Mancata ricostruzione post-sisma e sanità, oltre alla crisi economica derivata da anni di immobilismo, sono stati i fattori che più hanno pesato sulla scelta alle urne. Senza dimenticare il flop del Covid hospital di Civitanova, costruito in fretta e furia per sopperire alla mancanza di posti letto, e poi chiuso a meno di una settimana dall’apertura per “mancanza di pazienti”. Tutti tasselli che in cabina elettorale hanno restituito un popolo marchigiano stanco e sicuramente desideroso di “qualcosa di nuovo”. Lo testimoniano anche i risultati sull’affluenza: oltre il 59% degli aventi diritto si è recato al seggio, nonostante fosse una delle ultime giornate di mare possibili, il 10% in più rispetto al 2015 quando il centrosinistra vinse a mani basse, staccando lo stesso Acquaroli (candidato già allora) di quasi 20 punti percentuali.

Le Marche sono così la 15esima regione che passa in mano al centrodestra. Festeggia, soprattutto, Fratelli d’Italia che sfiora la Lega nelle preferenze di liste. “Il centrodestra con la guida fondamentale di Fratelli D’Italia offre a questa Regione una stagione di sviluppo diversa”, commenta, conscia dei propri traguardi, Giorgia Meloni. Se si guarda ai risultati sulle singole liste, infatti, se da una parte resta in testa il Partito democratico, che si conferma prima scelta dei marchigiani, nella coalizione di centrodestra è in corso un testa a testa: la Lega di Salvini dopo l’exploit delle Europee del 2019 si ferma “solo” al 21,5%, con Fratelli d’Italia che supera il 17%.

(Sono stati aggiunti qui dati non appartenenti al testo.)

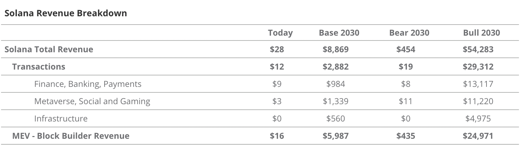The width and height of the screenshot is (520, 145).
Task: Select the Infrastructure row label
Action: click(61, 118)
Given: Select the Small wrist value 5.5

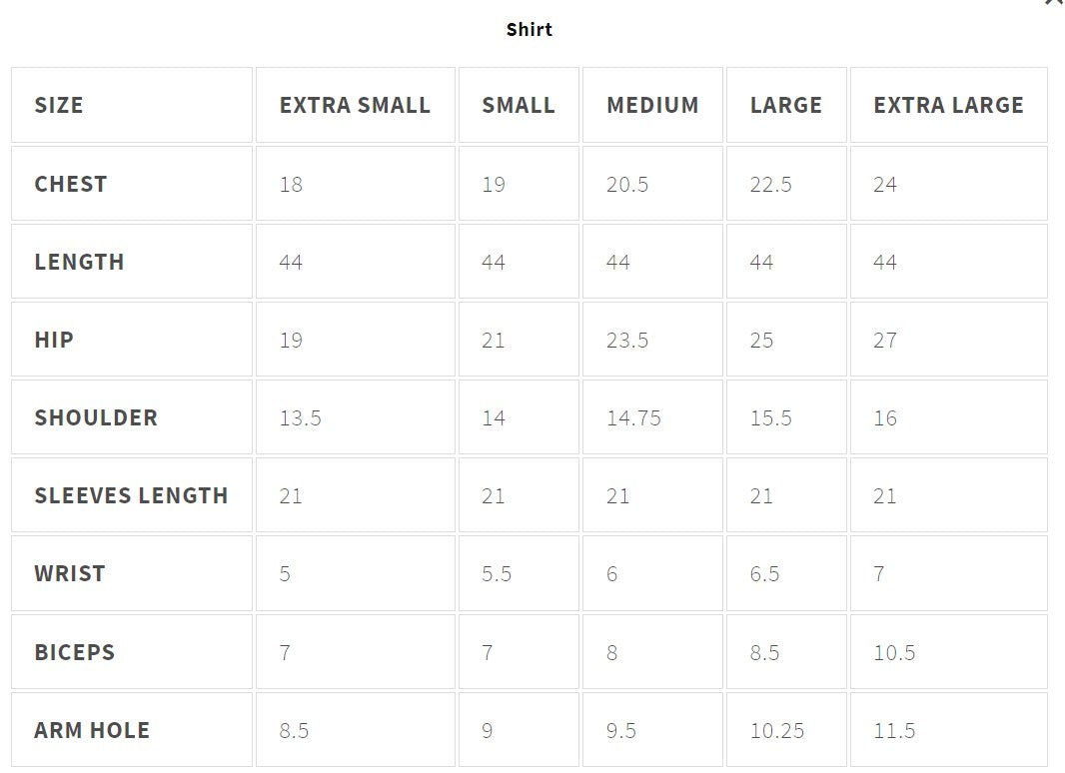Looking at the screenshot, I should [497, 573].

Nella “roccaforte rossa”, come la chiamano con un po’ troppo entusiasmo i leader della destra nonostante le radici ben piantate nella Democrazia cristiana, ha influito anche la tenuta del Nord della Regione, quello storicamente più votato al centrosinistra. A scrutini ancora in corso l’area di Pesaro e Urbino, quella che più doveva reggere l’onda d’urto dell’avanzata del centrodestra proveniente da Sud, sembra in realtà non aver retto. Acquaroli raggiunge il 48% di preferenze nel Pesarese, contro il 38% di Mangialardi. Resta abbastanza solida, invece, la provincia di Ancona, l’unica al momento dove il sindaco di Senigallia risulta in testa. Di fronte a una débacle così evidente arriva come una lama il commento della sindaca della città dorica, Valeria Mancinelli, il nome sui cui, dicono i maligni dall’interno del Pd, si sarebbe dovuto puntare per evitare di “consegnare la regione alle destre”. “I risultati ci dicono che il centrosinistra vince dove concorrono almeno due dei tre seguenti fattori essenziali, un governo regionale percepito come efficiente e vicino alle persone, un radicamento politico e social nel territorio, e un candidato presidente dalla personalità forte e riconosciuta, capace di attrarre consensi rilevanti – scrive la sindaca – Nelle Marche non c’era nessuno di questi tre ingredienti“.